#### Records shown ####

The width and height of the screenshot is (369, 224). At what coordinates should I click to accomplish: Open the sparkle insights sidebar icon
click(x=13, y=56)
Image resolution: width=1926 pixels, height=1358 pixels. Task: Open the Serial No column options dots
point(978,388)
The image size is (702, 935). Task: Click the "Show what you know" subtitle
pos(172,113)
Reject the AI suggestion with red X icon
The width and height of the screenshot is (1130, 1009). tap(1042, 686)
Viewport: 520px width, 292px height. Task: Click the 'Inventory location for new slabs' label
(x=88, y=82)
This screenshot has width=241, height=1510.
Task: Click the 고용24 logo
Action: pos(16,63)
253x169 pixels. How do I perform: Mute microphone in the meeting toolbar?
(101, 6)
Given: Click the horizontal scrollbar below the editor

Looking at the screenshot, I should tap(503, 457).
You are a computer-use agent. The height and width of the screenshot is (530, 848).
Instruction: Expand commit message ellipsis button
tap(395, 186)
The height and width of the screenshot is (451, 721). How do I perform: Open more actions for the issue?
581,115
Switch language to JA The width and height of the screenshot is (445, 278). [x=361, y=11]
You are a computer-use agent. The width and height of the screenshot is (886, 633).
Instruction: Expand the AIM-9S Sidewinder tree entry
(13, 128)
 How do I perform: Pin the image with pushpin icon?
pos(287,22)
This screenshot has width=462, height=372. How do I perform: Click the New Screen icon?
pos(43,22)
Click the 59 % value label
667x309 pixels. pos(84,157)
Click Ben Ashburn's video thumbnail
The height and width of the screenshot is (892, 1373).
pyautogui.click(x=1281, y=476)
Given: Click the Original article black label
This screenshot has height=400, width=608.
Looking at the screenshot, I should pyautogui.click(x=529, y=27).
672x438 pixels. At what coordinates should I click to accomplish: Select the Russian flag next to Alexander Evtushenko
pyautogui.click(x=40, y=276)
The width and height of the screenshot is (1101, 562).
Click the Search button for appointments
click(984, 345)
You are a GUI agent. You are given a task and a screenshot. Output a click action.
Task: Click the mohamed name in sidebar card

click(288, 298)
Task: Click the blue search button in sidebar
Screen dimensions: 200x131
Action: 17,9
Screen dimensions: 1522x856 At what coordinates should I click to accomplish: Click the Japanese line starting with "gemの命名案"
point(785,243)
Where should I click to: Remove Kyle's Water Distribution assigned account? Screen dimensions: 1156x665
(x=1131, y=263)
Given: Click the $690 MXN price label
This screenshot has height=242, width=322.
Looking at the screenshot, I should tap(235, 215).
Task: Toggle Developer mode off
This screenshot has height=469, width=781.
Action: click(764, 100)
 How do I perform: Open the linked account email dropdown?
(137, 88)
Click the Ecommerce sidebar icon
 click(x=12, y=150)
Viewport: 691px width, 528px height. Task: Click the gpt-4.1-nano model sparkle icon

####

**Goal of the exercise:**
Filter the entries above, copying in full every line that contains the word "Open".

**Exercise result:**
The width and height of the screenshot is (369, 224). At what coordinates should I click to accomplish: Open the sparkle insights sidebar icon
Image resolution: width=1926 pixels, height=1358 pixels. Task: Open the Serial No column options dots
The height and width of the screenshot is (451, 721). How do I perform: Open more actions for the issue?
 How do I perform: Open the linked account email dropdown?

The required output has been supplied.